**TEXTO FORNECIDO:**

Pelos
vazamentos seletivos e prisões cinematográficas, o "justiceiro"
Sergio Moro já recebeu vários prêmios da mídia tradicional. Globo e Veja, entre
outros veículos, são gratos pela escandalização da política que garante aumento
das tiragens e das verbas publicitárias. No mesmo rumo, os partidos da direita
nativa também deveriam homenagear o chefão da Lava-Jato. Afinal, ele foi
determinante para o crescimento das siglas conservadores nas eleições de
domingo retrasado. Em boa medida, a derrota do PT e de outras legendas de
esquerda se deve a atuação partidarizada deste juiz, que se transformou no
maior cabo eleitoral das forças reacionárias e neoliberais do país. Como um
relógio suíço, as suas ações cronometradas de boca-de-urna tiveram efeitos
destrutivos no pleito municipal.
Antes
mesmo do pleito, a revista Época já elogiava a postura de Sergio Moro no artigo
intitulado "As eleições no tempo da Lava-Jato". Segundo o repórter
Leandro Loyola, serviçal da famiglia Marinho, nenhum partido sentiria tanto o
impacto desta operação quanto o PT. "Em comparação com a última eleição
para prefeito, o pleito de 2016 parece se dar em outro país. Em 2012 a Lava
Jato não havia começado ainda. Não se acreditava que manifestações de rua
tivessem o condão de sacudir o país. Redes sociais já existiam, mas ainda não
eram, como hoje, a arena da briga de rua virtual. Mais que qualquer outra, uma
sigla política sentiu os espasmos dos três terremotos: o PT". Para ele, o
efeito da Lava-Jato seria "mortal" para o partido do ex-presidente
Lula.

(Entradas para apontar palavras e elementos)

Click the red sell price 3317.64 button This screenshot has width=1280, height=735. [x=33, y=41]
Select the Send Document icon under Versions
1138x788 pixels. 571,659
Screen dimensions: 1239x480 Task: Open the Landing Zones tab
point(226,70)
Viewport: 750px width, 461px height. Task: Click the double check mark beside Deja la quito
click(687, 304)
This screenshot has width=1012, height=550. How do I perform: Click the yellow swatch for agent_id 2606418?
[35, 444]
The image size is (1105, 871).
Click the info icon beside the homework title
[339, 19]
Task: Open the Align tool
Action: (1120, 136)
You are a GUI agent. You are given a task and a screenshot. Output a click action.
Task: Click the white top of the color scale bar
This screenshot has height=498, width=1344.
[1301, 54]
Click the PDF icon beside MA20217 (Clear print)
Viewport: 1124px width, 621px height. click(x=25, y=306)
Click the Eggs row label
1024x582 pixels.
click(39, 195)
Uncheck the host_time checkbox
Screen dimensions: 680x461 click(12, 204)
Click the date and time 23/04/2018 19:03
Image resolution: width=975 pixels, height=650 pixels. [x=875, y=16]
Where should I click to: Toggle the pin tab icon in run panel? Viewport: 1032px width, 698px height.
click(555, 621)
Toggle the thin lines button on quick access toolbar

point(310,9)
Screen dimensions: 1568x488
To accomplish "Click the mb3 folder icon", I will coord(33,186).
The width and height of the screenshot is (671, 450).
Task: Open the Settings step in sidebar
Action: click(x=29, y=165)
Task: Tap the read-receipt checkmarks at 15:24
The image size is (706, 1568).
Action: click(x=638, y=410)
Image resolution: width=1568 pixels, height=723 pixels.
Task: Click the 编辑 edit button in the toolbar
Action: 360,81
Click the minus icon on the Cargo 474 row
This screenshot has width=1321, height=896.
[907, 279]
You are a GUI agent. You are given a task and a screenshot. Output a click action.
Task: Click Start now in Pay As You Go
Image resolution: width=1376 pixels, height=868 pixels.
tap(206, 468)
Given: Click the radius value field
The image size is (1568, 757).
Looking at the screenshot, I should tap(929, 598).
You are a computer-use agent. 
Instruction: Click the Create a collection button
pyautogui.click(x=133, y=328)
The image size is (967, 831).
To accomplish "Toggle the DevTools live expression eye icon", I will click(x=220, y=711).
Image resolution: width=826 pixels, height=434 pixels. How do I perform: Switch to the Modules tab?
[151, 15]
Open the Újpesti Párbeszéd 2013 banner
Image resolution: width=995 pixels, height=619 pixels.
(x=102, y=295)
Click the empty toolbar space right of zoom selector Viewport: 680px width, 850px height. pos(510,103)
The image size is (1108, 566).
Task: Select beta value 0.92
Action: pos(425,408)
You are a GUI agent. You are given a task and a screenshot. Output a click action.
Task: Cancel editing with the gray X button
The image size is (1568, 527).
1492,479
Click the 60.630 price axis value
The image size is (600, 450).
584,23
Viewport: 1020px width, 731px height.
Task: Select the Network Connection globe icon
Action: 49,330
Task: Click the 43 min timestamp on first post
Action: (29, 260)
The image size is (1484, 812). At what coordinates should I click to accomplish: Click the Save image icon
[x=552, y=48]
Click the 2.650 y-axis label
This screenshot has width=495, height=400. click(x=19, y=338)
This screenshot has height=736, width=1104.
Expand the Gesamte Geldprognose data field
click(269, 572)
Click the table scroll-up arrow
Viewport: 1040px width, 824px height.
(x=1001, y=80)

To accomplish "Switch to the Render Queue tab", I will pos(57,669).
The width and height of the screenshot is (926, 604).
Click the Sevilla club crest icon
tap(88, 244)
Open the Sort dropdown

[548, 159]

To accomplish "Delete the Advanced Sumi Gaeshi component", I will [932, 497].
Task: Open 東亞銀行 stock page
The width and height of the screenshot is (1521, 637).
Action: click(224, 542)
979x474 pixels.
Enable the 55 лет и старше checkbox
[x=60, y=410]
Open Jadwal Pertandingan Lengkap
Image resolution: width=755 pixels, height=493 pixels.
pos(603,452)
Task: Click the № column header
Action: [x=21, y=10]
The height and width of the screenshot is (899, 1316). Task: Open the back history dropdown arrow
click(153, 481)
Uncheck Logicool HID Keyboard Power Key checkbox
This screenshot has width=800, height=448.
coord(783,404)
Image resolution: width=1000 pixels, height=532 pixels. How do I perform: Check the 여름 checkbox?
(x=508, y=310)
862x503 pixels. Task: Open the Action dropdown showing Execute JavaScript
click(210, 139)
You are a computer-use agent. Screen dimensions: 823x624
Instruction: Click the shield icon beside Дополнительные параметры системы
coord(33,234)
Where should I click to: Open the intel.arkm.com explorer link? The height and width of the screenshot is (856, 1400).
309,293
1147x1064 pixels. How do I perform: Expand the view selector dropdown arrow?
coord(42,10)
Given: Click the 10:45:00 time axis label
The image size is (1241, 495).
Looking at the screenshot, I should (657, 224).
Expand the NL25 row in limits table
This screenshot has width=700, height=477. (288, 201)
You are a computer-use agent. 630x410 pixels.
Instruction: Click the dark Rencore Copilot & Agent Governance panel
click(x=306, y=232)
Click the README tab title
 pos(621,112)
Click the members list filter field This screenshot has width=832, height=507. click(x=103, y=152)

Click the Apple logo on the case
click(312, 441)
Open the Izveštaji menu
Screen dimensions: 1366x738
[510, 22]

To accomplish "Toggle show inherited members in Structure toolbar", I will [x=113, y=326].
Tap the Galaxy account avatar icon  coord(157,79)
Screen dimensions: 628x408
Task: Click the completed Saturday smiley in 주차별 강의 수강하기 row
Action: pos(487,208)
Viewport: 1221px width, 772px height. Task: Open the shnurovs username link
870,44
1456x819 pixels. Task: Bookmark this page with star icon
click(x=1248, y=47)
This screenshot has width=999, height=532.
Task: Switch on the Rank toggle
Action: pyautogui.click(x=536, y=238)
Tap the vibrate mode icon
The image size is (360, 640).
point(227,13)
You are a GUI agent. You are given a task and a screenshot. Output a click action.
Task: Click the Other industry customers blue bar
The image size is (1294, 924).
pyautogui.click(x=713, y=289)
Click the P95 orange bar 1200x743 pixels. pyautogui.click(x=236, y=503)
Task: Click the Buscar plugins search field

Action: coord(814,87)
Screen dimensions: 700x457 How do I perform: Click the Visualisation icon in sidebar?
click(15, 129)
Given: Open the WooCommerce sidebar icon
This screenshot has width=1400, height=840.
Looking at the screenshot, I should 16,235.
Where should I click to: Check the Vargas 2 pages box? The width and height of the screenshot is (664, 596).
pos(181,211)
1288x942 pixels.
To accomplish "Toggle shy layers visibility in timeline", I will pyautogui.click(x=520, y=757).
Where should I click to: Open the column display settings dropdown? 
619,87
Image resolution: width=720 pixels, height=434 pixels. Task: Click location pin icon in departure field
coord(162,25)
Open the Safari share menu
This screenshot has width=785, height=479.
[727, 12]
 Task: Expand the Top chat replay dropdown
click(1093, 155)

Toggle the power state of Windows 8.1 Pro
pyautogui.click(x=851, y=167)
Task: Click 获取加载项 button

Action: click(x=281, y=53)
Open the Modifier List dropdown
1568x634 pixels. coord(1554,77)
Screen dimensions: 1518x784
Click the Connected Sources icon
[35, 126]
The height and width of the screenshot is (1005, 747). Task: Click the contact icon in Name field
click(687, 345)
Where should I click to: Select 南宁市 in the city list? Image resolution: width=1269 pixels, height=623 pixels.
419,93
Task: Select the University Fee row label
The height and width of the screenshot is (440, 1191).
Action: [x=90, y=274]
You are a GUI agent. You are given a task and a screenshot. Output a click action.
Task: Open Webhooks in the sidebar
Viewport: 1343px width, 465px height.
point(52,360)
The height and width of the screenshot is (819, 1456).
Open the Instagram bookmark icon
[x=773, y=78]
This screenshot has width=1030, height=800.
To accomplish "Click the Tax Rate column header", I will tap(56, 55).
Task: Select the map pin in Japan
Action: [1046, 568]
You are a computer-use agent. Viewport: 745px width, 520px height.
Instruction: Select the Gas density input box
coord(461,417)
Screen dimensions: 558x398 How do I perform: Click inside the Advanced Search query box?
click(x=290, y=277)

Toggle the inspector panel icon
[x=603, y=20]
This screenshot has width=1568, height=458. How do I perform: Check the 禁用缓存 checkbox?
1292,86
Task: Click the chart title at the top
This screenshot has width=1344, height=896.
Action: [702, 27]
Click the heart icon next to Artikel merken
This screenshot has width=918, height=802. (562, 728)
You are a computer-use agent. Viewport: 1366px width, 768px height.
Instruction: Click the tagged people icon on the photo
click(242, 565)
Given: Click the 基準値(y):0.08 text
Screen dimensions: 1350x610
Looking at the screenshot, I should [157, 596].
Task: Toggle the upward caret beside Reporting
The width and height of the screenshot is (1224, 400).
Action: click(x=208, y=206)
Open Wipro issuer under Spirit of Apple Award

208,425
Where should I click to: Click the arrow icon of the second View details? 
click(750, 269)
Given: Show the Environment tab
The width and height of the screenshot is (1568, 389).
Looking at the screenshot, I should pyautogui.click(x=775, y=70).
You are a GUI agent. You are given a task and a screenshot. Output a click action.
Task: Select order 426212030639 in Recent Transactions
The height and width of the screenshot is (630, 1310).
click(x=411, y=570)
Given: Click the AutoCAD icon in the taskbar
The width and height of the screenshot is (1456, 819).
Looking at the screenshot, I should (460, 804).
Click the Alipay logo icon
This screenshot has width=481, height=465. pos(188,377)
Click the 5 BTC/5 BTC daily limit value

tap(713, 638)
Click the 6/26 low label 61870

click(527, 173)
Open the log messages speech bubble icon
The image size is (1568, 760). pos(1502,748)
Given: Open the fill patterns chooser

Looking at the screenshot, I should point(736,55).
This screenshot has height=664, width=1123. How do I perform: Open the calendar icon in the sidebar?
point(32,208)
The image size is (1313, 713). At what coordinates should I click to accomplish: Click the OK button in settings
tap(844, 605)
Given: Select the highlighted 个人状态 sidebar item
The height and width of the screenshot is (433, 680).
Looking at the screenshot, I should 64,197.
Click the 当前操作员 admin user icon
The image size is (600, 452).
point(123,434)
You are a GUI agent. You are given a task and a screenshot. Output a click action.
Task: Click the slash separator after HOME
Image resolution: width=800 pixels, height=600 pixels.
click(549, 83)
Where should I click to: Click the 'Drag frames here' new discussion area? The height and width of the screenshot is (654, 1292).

**TAREFA ESCRITA A:**
Liste todos os veículos de imprensa mencionados no texto sobre Sergio Moro.
**TAREFA ESCRITA B:**
Responda com base no texto sobre Sergio Moro:
(i) Qual é o título do artigo da revista Época citado?
(ii) Em que ano, segundo o repórter, a Lava Jato ainda não havia começado?
(iii) Que palavra o repórter usa para descrever o efeito da Lava-Jato sobre o partido do ex-presidente Lula?
**TAREFA ESCRITA C:**
Escreva a continuação do texto sobre Sergio Moro, começando logo após a última frase.
As entradas não são necessárias para o que se pede aqui.

**RESPOSTA ESCRITA A:**
Globo, Veja e a revista Época.

**RESPOSTA ESCRITA B:**
(i) "As eleições no tempo da Lava-Jato".
(ii) Em 2012.
(iii) "Mortal".

**RESPOSTA ESCRITA C:**
Passada
a eleição, o próprio João Doria confessou que Sergio Moro foi decisivo para a
sua vitória em São Paulo. No seu primeiro discurso após o fim da apuração, o
empresário-picareta comemorou: "A Lava-Jato foi substantiva sim. O povo de
São Paulo deu um voto anti-PT, contra a corrupção, contra a má gestão, isso
ficou muito claro... Percebam quantos fatos novos foram gerados nessa eleição:
uma chapa pura que desde 1992 não havia no PSDB. Uma vitória, no primeiro
turno, inédita na história, desde que foi criada a eleição em dois turnos. Um
empresário eleito prefeito de São Paulo também nunca aconteceu. São fatos
novos, que mostram um novo ar, um novo vento".
No
mesmo rumo, um editorial da Folha tucana na semana passada registrou os efeitos
da boca-de-urna promovidos pelo "justiceiro" de Curitiba. "Seja
devido ao impacto devastador que a Lava-Jato tem provocado em figuras
proeminentes do petismo - a começar do
ex-presidente Lula -, seja por causa do desastroso governo Dilma Rousseff, nada
marcou mais as eleições municipais deste ano do que a derrota acachapante do
PT". Já nesta quinta-feira (13), ela relatou um diálogo entre o prefeito
paulistano e o ex-ministro petista da Justiça, o "republicano" José
Eduardo Cardozo - um dos maiores culpados pelo atual descalabro das ações da
Polícia Federal e do Ministério Público:
"Na
conversa com Cardozo, Haddad falou das dificuldades de fazer uma campanha em
que, na reta final, quando esboçava uma reação nas pesquisas, três ex-colegas
dele do ministério do governo Lula foram presos: Paulo Bernardo, Guido Mantega
e Antonio Palocci". É evidente que estas prisões - na maioria arbitrárias
e sempre acompanhadas dos holofotes midiáticos - tiveram influência na véspera
das eleições municipais. A mesma Folha também publicou nesta terça-feira (11)
um duro artigo de Rogério Cezar de Cerqueira Leite, membro do Conselho
Editorial do jornal, que causou irritação no carrasco Sergio Moro - que chegou
a insinuar que o texto deveria ser censurado. Vale conferir:
*****
Desvendando
Moro
O
húngaro George Pólya, um matemático sensato, o que é uma raridade, nos sugere
ataques alternativos quando um problema parece ser insolúvel.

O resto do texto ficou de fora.